Government Initiatives to Boost FDI

The Indian government has implemented various initiatives to stimulate FDI inflows, including relaxing FDI norms across several sectors and launching campaigns like ‘Make in India’ and ‘Atmanirbhar Bharat’. Policies like the National Technical Textile Mission, Production Linked Incentive Scheme, Pradhan Mantri Kisan SAMPADA Yojana have also been designed to attract investments.

These initiatives, along with other factors like a good business climate and reduced regulatory framework, have triggered a shift in many companies from China to India. This includes companies like Lava International, which significantly contributed to higher FDI inflows in India.

Retaining Growth in FDI

With appropriate government policies and conducive global investor environment, India can retain and enhance its FDI growth. The opportunities brought about by the pandemic disruptions have allowed India to expand its global footprint. For continuous foreign investment, it’s essential to provide a level-playing field and avoid sneaking loyalty towards local players.

A sound trade policy complementing policy initiatives and reforms can further boost exports, encourage inclusive development, and incentivise R&D to make the industry globally competitive. As FDI has more potential to facilitate the growth of the Indian economy than FPI, it’s crucial that India remains an attractive, safe, predictable destination for serious, long-term investors.
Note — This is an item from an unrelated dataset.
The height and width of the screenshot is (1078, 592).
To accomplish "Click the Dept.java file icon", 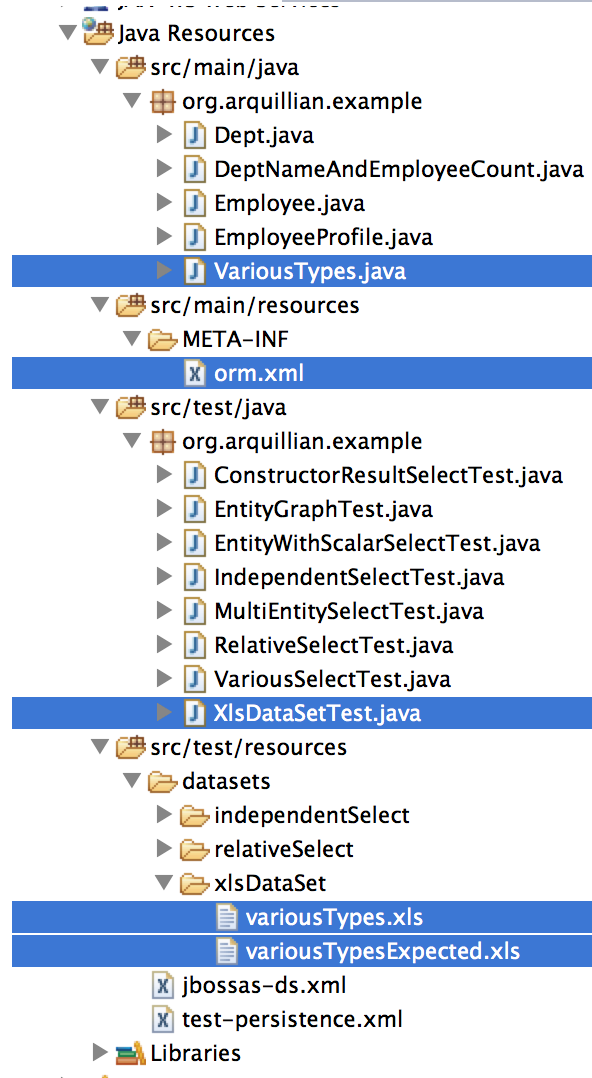I will click(195, 135).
Examining UPSC Civil Services Examination Previous Year Questions

Analysing previous year questions from the UPSC Civil Services Examination provides insights into the relevance of FDI in India. One such question from 2021 explores the different forms of foreign investments that can be included in FDI. The correct answer includes options, such as Foreign Currency Convertible Bonds, Foreign Institutional Investment with specific conditions, and Global Depository Receipts.